In other news, IU researchers Brea Perry and Anne Krendl, who are part of IU’s Responding to the Addictions Crisis Grand Challenge, helped develop the newly launched Shatterproof Addiction Stigma Index, a first-of-its-kind research tool designed to establish a baseline measure of public attitudes and beliefs about substance use disorders and to monitor stigma related to them over time. Perry and Krendl say the index, co-developed by Shatterproof and the Hartford, will also measure the perceptions of people with substance use disorders, including experiences of social exclusion and internalized stigma.

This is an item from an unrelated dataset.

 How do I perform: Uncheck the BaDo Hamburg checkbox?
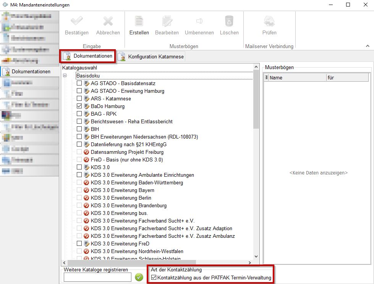(x=79, y=106)
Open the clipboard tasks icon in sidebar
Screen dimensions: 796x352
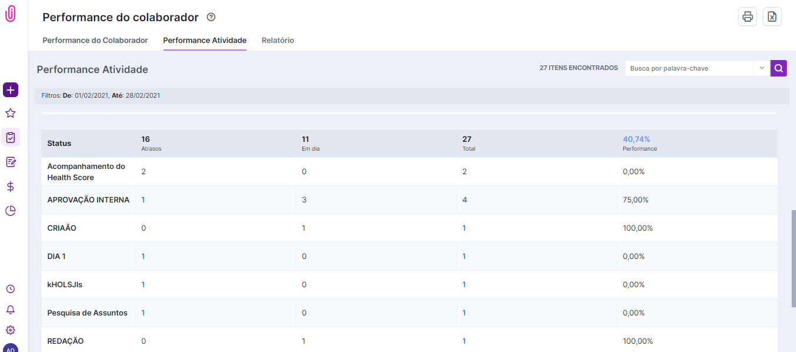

The new addiction stigma index measures public stigma, structural stigma, and self-stigma, which helps provide a more comprehensive understanding of stigma. By repeating the index biannually, it will be possible to regularly measure changes in these distinct but interrelated components of stigma. Results from the survey provide critically important information, the researchers say. Quantifying the extent and nature of negative perceptions of individuals with substance use disorders is the first step toward changing them. With a comprehensive set of more than 50 measures of stigma completed by a representative sample of nearly 8,000 United States residents, Perry and Krendl say this is the largest and most expansive survey of addiction stigma ever fielded. By establishing a benchmark for future measurement, the index will provide a robust tool to gauge progress. The researchers say the country has an opportunity and obligation to chart a new path informed by rigorous research and data to dismantle the discrimination and misinformation that threatens recovery.